Maid Marian/Robin Hood: What?
Sheriff of Rottingham: I mean, don't you know, it is illegal to kill a wild pig in the king's forest?
Robin Hood: Is it not also illegal to sit in the king's throne and usurp his power in his absence?
Prince John: Careful, Robin. You go too far.
Robin Hood: I've only just begun. I've come to warn you, that if you don't stop levying these evil taxes, I shall lead the good people of England in a revolt against you.
Prince John: And why should the people listen to you?

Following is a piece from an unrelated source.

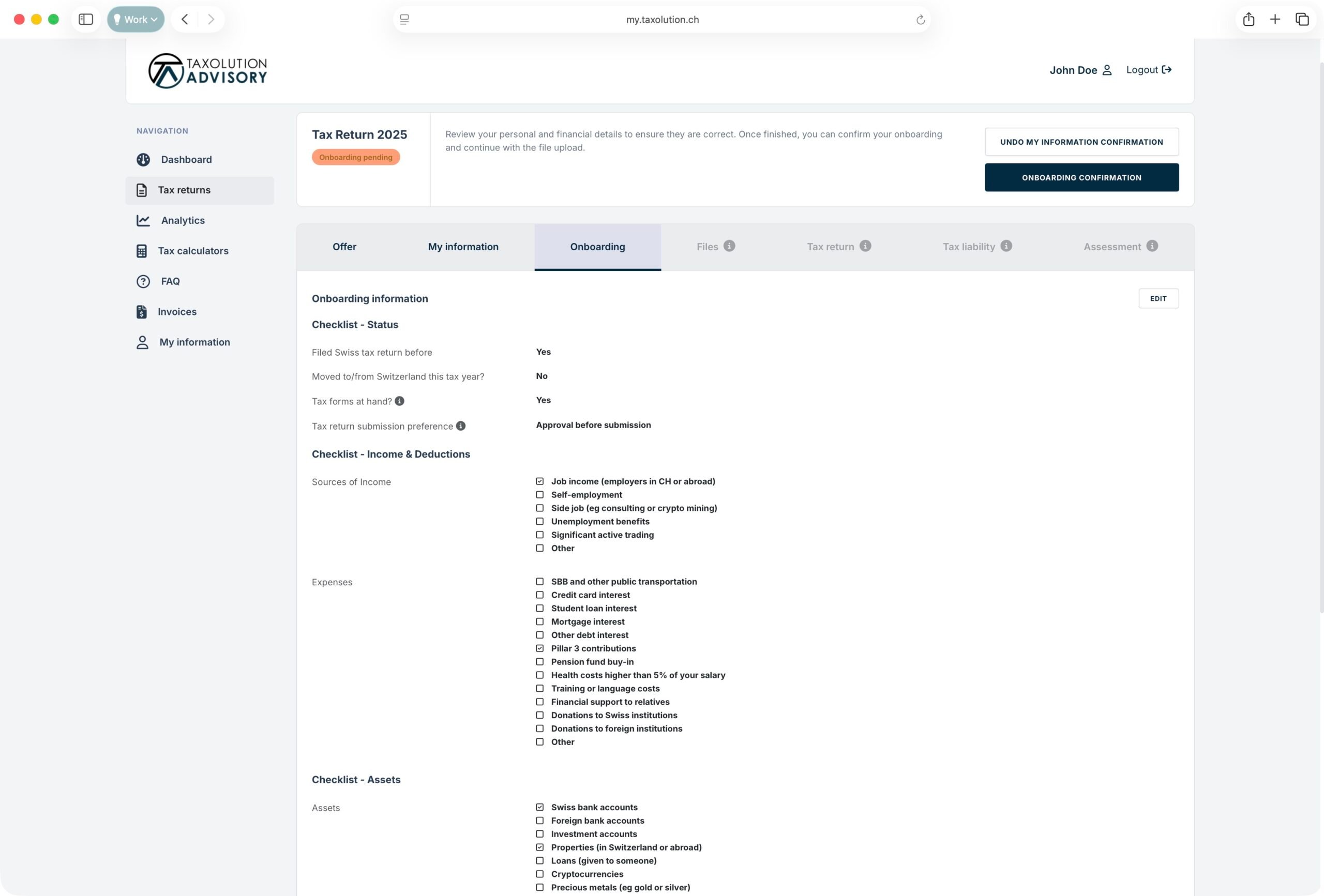Check the Cryptocurrencies checkbox
Viewport: 1324px width, 896px height.
click(x=539, y=874)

Robin Hood: Because, unlike some other Robin Hoods, I can speak with an English accent.
Robin Hood: Blinkin, listen to me. They've taken the castle.
Blinkin: I thought it felt a bit drafty. This never would have happened if your father were alive.
Robin Hood: He's dead?
Robin Hood: And my mother?
Blinkin: She died of pneumonia while you were away.
Robin Hood: And my brothers?
Blinkin: They all died of the plague.
Robin Hood: My dog Pongo?
Blinkin: Run over by a carriage.
Robin Hood: My goldfish Goldie?
Blinkin: Eaten by the cat.
Robin Hood: [tearing up] My cat?
Blinkin: Choked on the goldfish.
Prince John: Such an unusual name, "Latrine". How did your family come by it?
Latrine: We changed it in the ninth century.
Prince John: You mean you changed it to "Latrine"?
Latrine: Yeah. It used to be "Shithouse".